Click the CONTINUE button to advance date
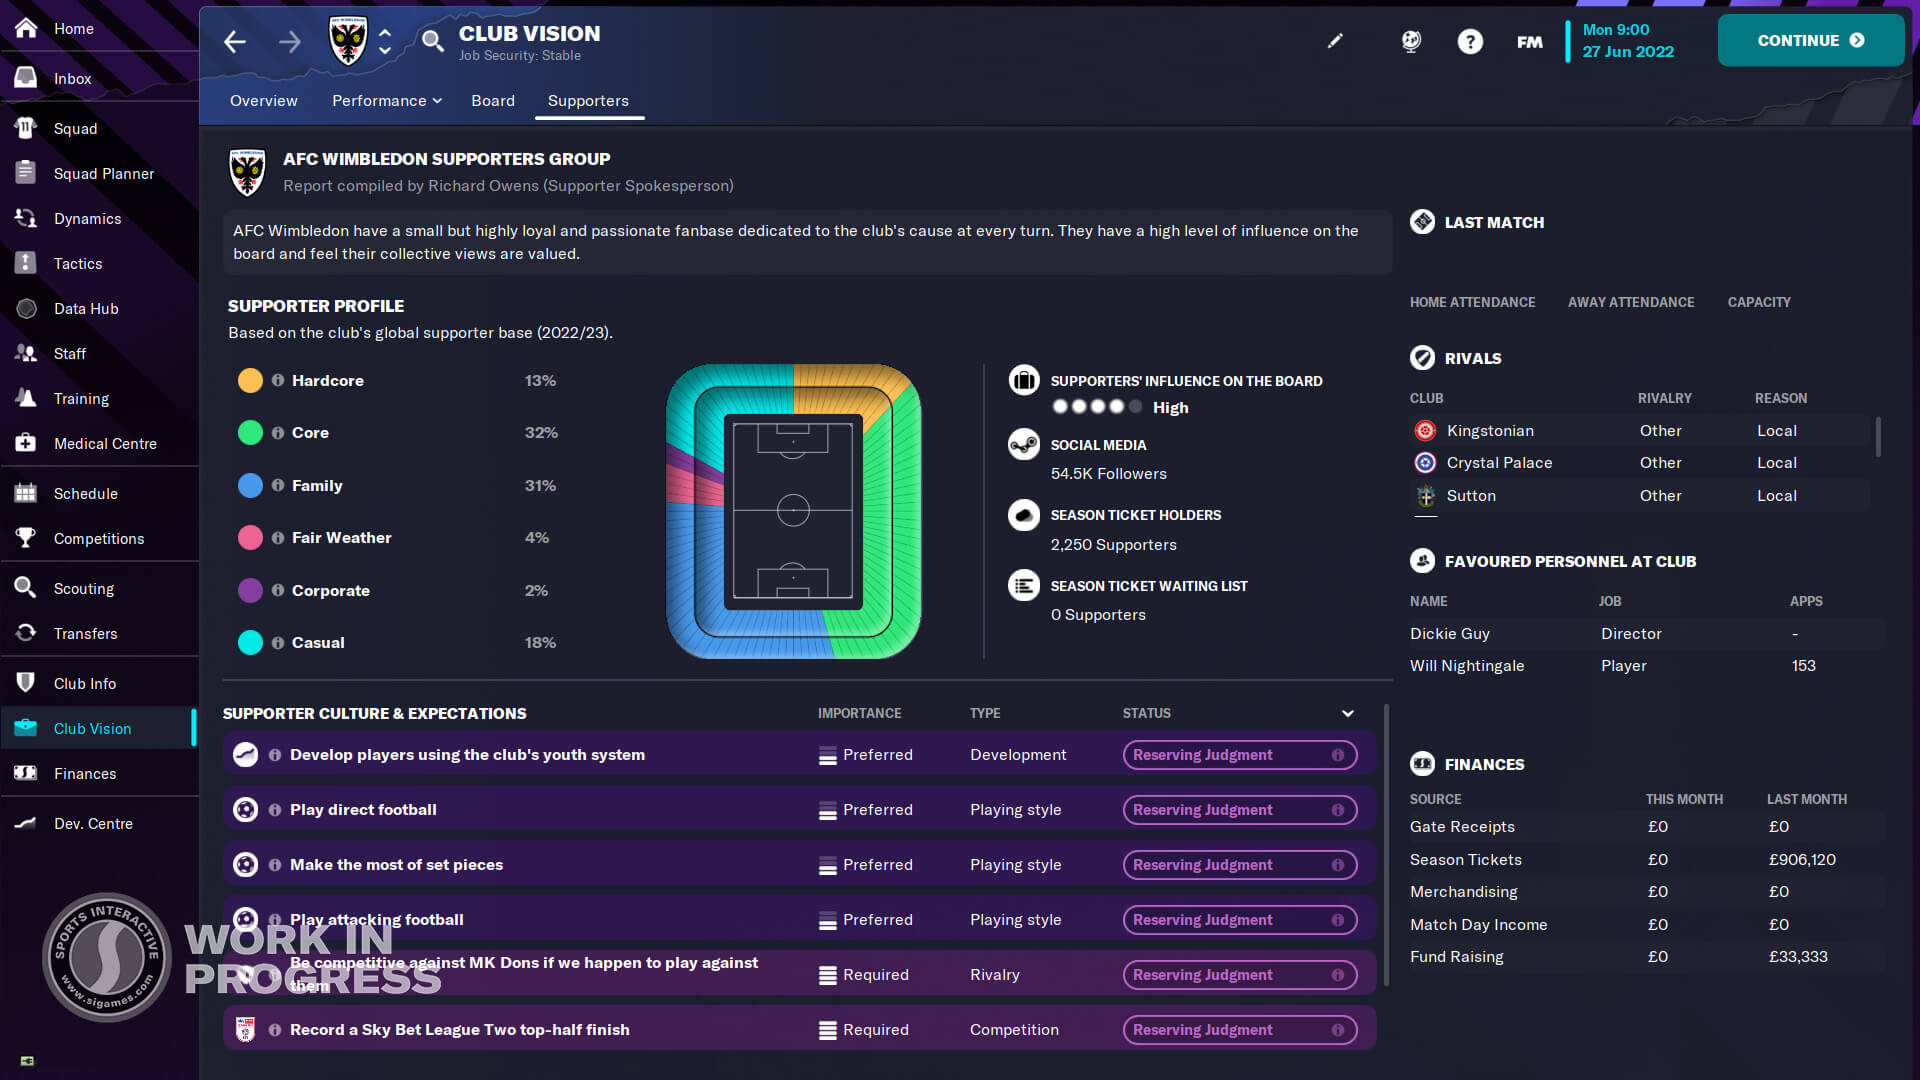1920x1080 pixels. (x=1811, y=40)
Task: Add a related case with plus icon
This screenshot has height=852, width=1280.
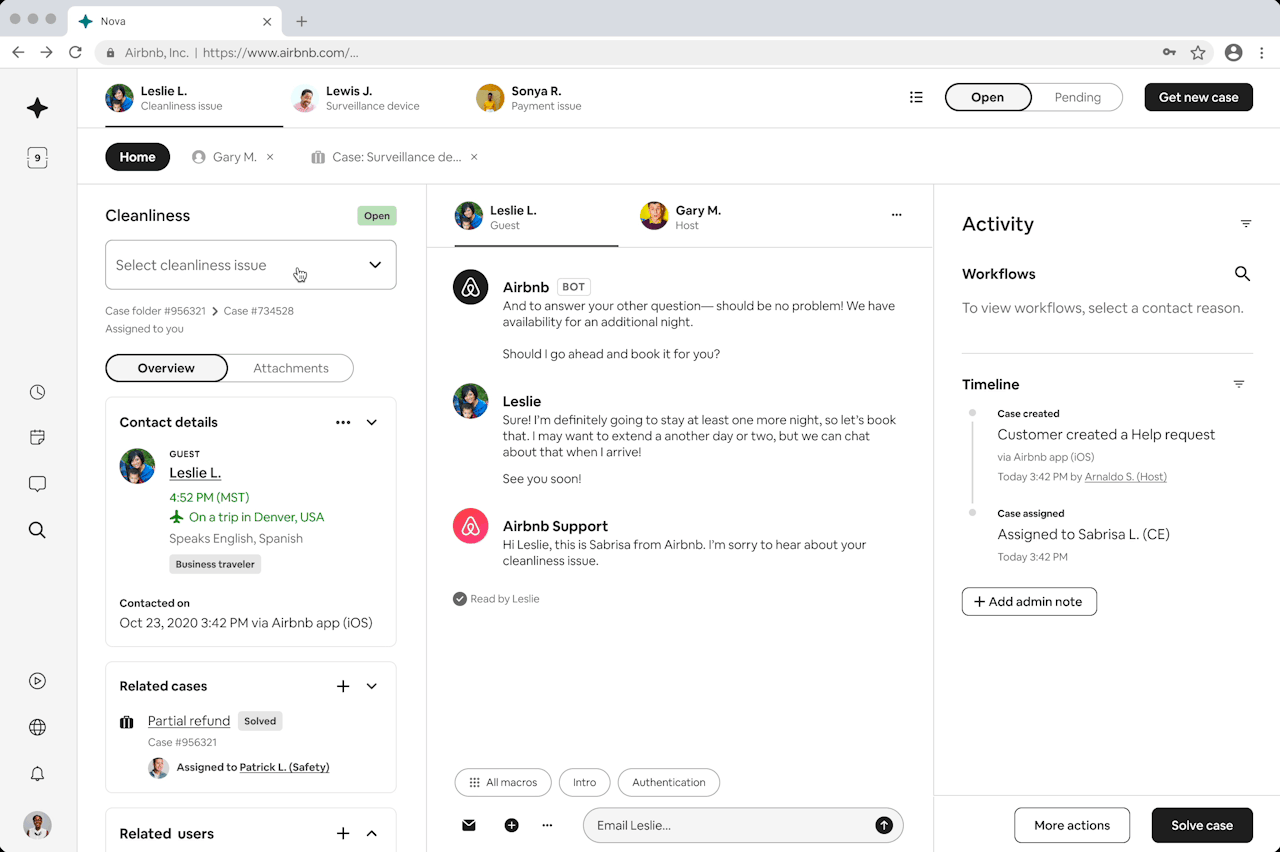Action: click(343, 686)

Your goal:
Could you transcribe the part of the material that opens with the line containing "Task: Add a related case with plus icon" and runs through the end, leaving the pictures out of your answer?

Response:
Task: Add a related case with plus icon
This screenshot has height=852, width=1280.
Action: click(343, 686)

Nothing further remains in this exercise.